▶ Selected excerpt:
-- BEGIN --

This paper deals with the problem of algorithm selection
and hyperparameter selection. Generally, both of these problems (model selection and hyperparameter selection) have been dealt with in isolation most likely due to the fact that it is a hard problem with a very large search space.
Model selection is the process of selecting which learning algorithm $A$ from a set of learning algorithms $\mathcal{A}$ to use for a given data set $\mathcal{D}$. This can be done by splitting $\mathcal{D}$ into disjoint training set $\mathcal{D}_{train}^{(i)}$ and validation sets $\mathcal{D}_{valid}^{(i)}$ ($k$-fold cross validation). The model selection problem can then be written as: $$A^* \in \operatorname{argmin}\limits_{A \in \mathcal{A}} \frac{1}{k} \sum\limits_{i=1}^k \mathcal{L}(A,\mathcal{D}_{train}^{(i)}, \mathcal{D}_{valid}^{(i)}),$$ where $\mathcal{L}(A,\mathcal{D}_{train}^{(i)}, \mathcal{D}_{valid}^{(i)})$ is the loss (i.e. misclassification rate) achieved by $A$ when trained on $\mathcal{D}_{train}^{(i)}$ and evaluated on $\mathcal{D}_{valid}$.

-- END --

▶ Material:
-- BEGIN --

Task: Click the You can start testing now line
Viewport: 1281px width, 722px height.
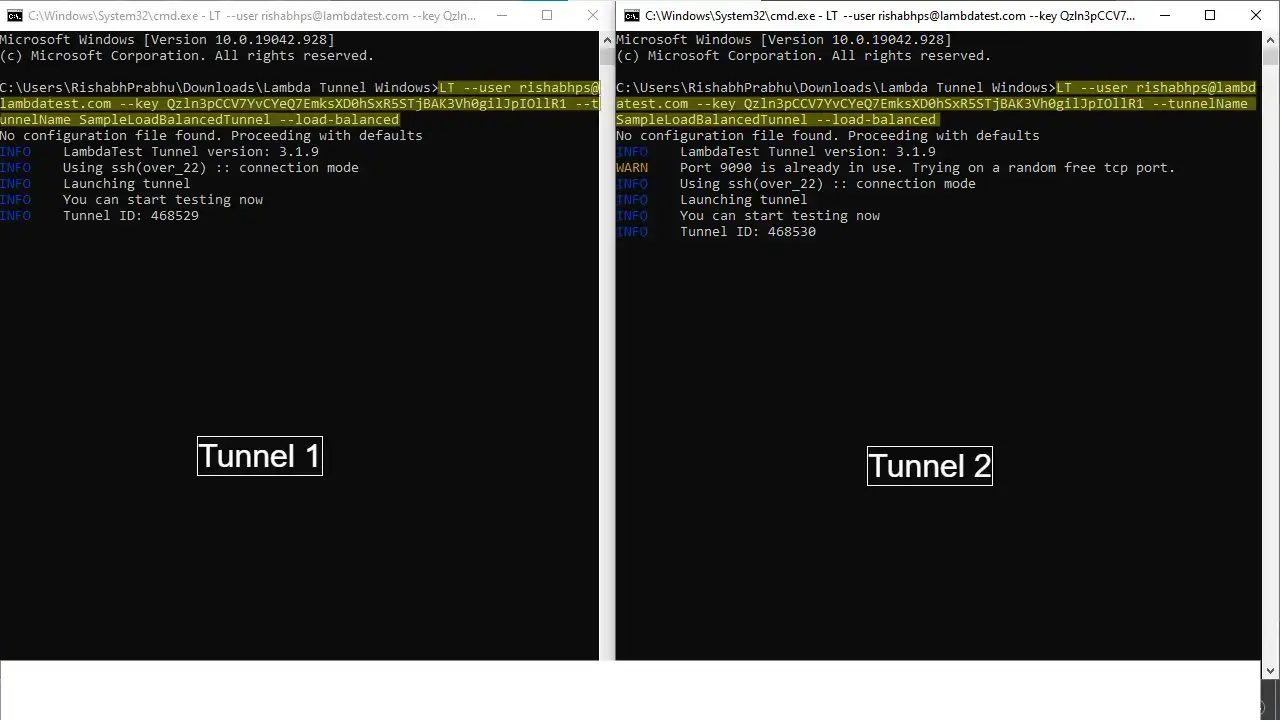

-- END --

▶ What to work on:
a: Rewrite everything in the paper summary from "This paper deals" down to "large search space.", swapping "isolation" for "separation".
b: What example of the loss does the paper summary give?

▶ Solutions per task:
a:
This paper deals with the problem of algorithm selection
and hyperparameter selection. Generally, both of these problems (model selection and hyperparameter selection) have been dealt with in separation most likely due to the fact that it is a hard problem with a very large search space.

b: The misclassification rate.